**The exercise:** Pick out every line of the material that contains the string "slot", and copy each one in full. Case counts.

**Data for this exercise:**
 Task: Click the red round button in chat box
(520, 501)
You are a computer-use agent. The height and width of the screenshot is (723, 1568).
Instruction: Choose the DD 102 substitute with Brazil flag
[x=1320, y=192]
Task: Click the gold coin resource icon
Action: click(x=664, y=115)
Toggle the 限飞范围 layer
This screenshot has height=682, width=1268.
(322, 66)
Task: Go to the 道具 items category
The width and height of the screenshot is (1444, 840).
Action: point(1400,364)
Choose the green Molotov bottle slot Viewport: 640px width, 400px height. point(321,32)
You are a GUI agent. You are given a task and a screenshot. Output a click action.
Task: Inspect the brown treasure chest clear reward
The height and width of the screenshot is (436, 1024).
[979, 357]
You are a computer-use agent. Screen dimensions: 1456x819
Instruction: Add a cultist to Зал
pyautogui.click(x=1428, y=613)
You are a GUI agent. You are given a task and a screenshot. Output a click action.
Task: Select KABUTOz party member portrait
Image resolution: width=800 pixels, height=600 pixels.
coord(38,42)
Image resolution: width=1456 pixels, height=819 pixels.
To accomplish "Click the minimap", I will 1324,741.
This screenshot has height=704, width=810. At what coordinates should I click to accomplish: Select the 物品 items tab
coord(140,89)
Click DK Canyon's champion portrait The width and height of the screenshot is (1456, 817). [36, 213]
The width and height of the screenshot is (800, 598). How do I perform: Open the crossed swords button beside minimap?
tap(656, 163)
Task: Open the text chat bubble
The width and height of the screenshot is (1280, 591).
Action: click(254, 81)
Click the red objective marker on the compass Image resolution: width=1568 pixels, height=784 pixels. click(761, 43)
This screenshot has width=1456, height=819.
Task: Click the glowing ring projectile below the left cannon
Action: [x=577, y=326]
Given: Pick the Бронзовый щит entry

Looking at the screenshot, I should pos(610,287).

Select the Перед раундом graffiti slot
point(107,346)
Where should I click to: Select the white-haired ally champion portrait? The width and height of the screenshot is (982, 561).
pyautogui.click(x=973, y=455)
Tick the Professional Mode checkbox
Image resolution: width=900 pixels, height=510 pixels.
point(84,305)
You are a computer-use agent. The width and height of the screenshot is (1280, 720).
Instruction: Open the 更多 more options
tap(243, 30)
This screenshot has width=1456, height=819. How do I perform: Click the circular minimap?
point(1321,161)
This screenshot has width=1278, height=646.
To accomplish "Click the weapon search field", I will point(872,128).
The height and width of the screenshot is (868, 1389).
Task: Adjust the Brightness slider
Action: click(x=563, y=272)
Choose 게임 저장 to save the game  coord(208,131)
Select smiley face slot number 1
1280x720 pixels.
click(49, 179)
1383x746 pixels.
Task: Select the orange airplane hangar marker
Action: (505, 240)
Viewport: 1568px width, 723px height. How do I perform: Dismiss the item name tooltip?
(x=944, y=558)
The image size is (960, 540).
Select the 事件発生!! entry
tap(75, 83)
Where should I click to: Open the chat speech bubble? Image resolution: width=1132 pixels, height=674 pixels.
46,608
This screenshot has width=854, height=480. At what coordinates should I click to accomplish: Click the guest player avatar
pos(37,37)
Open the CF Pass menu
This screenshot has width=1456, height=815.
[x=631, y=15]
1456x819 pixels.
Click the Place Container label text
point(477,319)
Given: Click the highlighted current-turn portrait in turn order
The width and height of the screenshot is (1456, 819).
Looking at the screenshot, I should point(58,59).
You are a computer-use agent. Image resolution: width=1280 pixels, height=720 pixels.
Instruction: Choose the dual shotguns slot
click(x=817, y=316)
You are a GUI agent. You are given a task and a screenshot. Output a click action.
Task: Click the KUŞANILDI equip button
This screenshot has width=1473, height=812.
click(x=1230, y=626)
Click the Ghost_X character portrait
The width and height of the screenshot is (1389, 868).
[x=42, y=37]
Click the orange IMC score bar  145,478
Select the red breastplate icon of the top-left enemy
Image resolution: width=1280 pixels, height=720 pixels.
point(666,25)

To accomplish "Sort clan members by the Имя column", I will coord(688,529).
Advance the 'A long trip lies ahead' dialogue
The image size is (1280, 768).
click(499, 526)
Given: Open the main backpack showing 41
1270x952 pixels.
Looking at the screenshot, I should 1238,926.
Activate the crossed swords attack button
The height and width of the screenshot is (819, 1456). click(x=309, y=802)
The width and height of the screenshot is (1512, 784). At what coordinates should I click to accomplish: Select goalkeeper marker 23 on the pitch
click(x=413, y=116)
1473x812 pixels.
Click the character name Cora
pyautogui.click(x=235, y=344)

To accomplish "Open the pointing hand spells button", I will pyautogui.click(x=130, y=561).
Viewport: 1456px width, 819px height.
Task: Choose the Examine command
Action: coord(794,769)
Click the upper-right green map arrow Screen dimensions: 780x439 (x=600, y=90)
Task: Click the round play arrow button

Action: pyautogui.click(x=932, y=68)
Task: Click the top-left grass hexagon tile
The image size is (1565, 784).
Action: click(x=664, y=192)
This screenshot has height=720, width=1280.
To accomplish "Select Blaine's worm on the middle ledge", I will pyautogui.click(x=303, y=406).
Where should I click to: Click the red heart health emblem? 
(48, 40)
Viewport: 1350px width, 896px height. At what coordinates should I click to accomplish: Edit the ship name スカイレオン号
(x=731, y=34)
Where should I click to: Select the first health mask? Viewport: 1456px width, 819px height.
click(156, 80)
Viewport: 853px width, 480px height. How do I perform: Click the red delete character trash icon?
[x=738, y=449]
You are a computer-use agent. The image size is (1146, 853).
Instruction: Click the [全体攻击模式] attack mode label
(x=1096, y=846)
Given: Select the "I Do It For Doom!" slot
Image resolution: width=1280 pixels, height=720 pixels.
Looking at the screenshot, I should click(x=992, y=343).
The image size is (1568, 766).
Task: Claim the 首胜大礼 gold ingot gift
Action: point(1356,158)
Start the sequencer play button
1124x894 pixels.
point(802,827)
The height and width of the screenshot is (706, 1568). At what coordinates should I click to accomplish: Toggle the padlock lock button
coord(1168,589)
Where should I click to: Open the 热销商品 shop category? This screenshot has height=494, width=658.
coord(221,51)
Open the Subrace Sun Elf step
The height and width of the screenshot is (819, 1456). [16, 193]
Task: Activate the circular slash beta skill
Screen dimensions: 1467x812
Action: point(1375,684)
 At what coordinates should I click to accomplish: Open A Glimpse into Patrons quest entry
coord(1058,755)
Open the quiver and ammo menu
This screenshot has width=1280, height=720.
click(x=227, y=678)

**Result:**
Choose the green Molotov bottle slot Viewport: 640px width, 400px height. point(321,32)
Select the Перед раундом graffiti slot
Select smiley face slot number 1
Instruction: Choose the dual shotguns slot
Given: Select the "I Do It For Doom!" slot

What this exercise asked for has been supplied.